Depuis que WSP a commencé à s’intéresser au marché ESG, il y a deux ans, la firme montréalaise de services professionnels en ingénierie a accompagné des organisations de toutes tailles dans l’adoption du volet « E » de leur politique ESG. « La problématique que nous voyons émerger ces dernières années, note Olivier Joyal, vice-président exécutif aux sciences de la terre et à l’environnement et leader ESG au Canada pour WSP, ce sont des entreprises qui se fixent des cibles de réduction sans vraiment savoir si elles vont les atteindre. Il y a des normes et des protocoles à suivre dans la manière de produire un bilan carbone, pour éviter de faire du greenwashing. »
L’écoblanchiment, ou le greenwashing en anglais, est un procédé de relations publiques par lequel une organisation se présente « plus verte » qu’elle ne l’est en réalité. Cette fausse représentation pose un problème à plusieurs égards. C’est un leurre envers les clients qui achètent des produits en toute bonne foi, et c’est aussi un leurre envers les gouvernements qui récompensent l’écoresponsabilité avec des incitatifs fiscaux, et envers les gestionnaires de fonds qui investissent selon des critères de développement durable.

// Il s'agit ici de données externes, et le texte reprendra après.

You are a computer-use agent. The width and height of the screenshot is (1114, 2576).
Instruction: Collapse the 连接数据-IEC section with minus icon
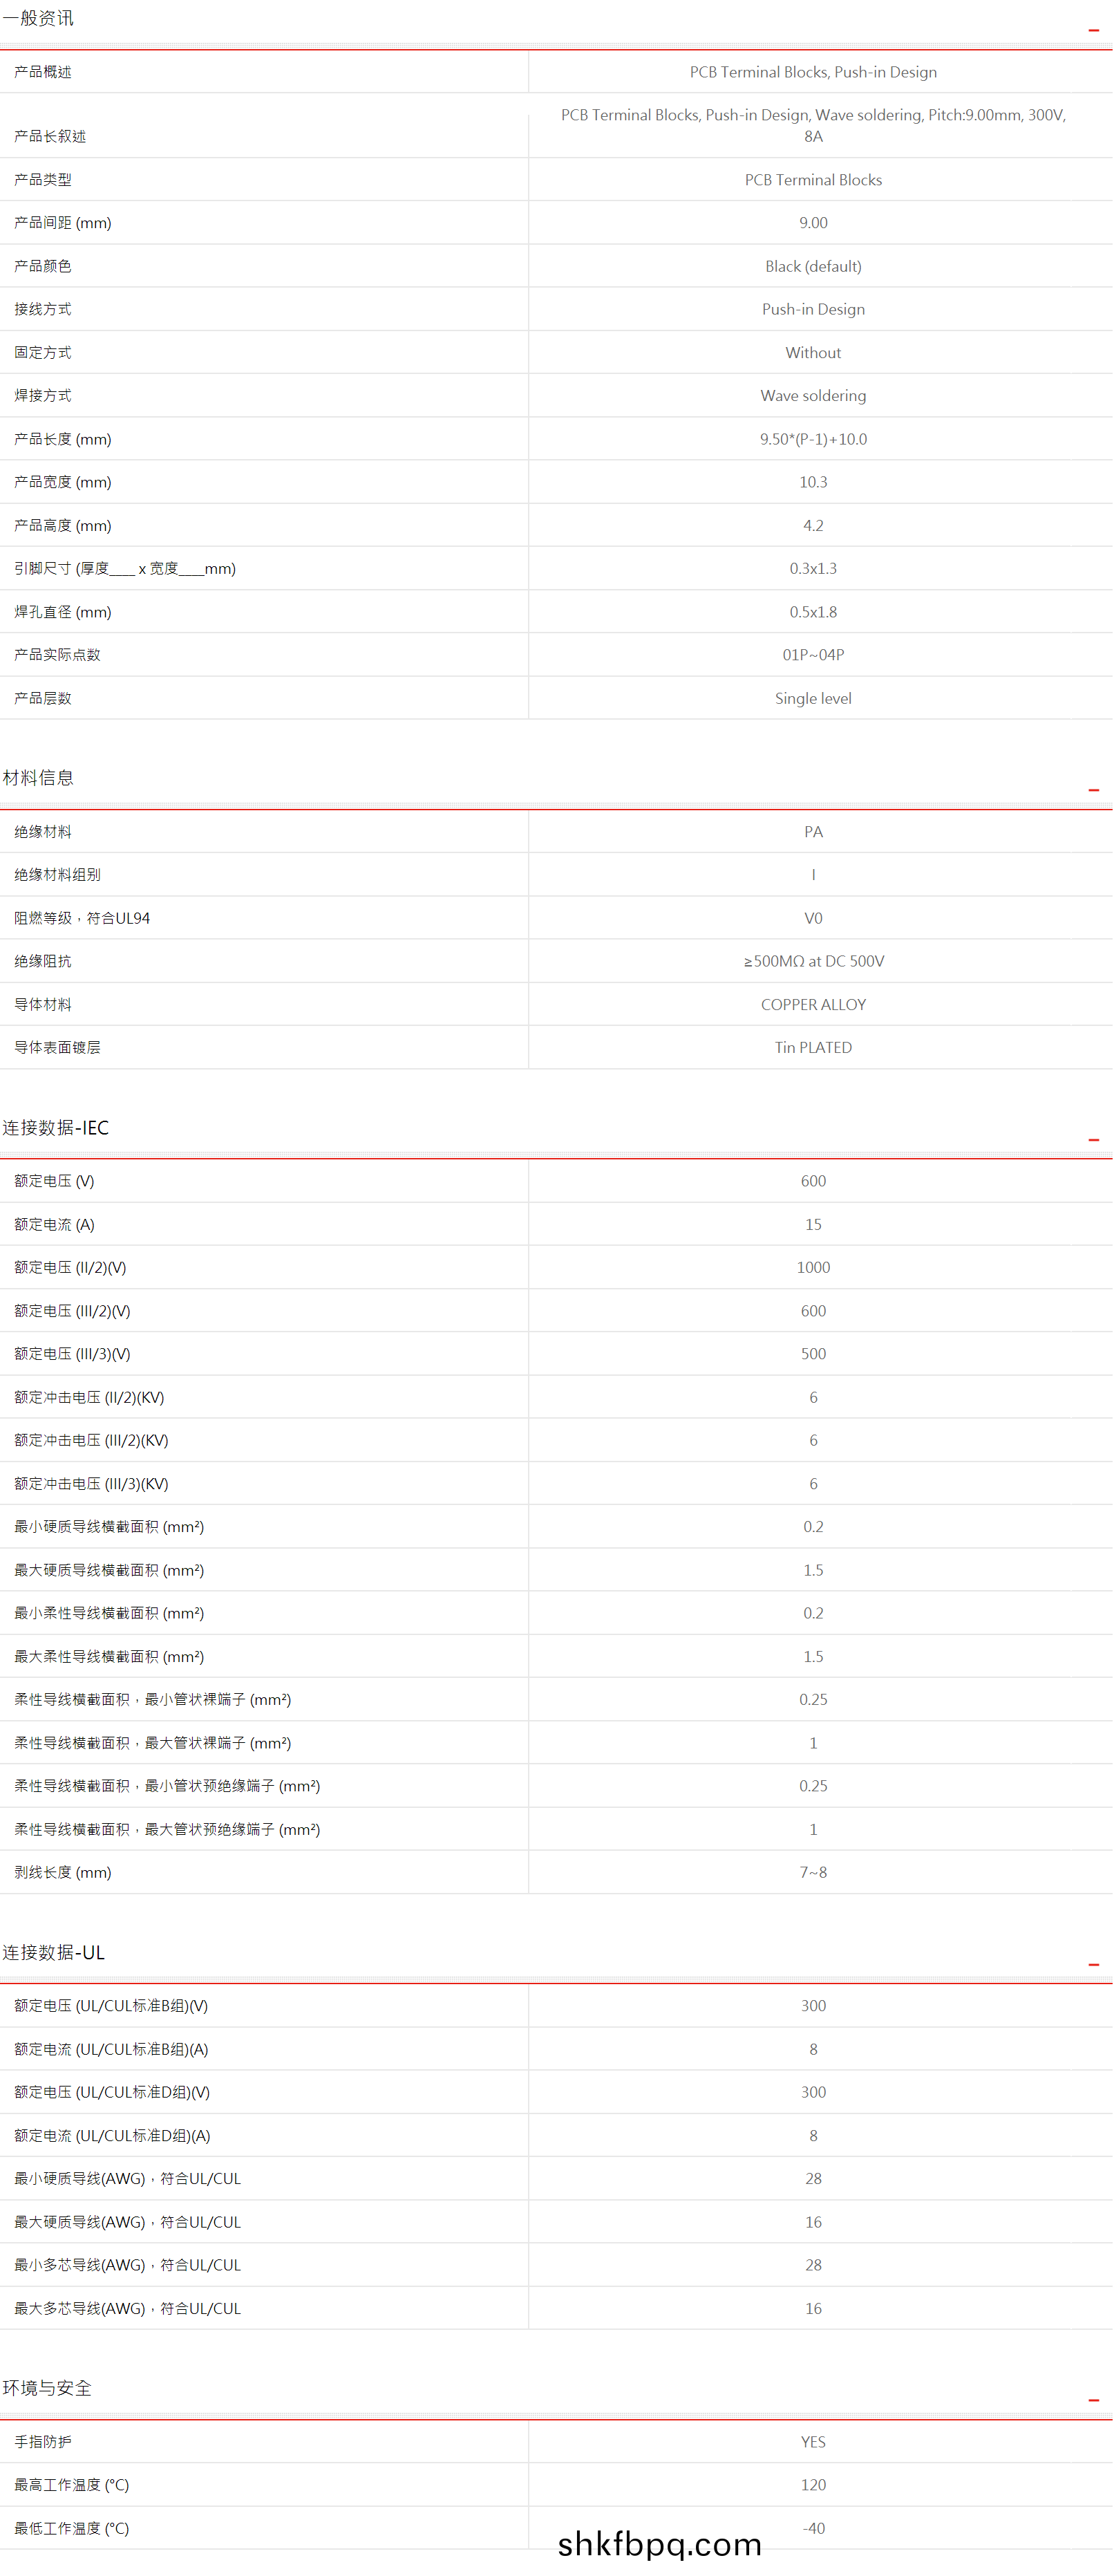1093,1140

La faute n’est pas toujours intentionnelle, précise Olivier Joyal. « Calculer ce qu’une entreprise émet en interne se fait relativement bien. C’est ce qu’on appelle le scope 1 — les émissions directes — et le scope 2 — les émissions indirectes liées à la consommation d’énergie. Là où ça se complique, c’est lorsqu’une entreprise veut chiffrer les émissions provenant des sous-traitants et des fournisseurs — ce qu’on appelle le scope 3. »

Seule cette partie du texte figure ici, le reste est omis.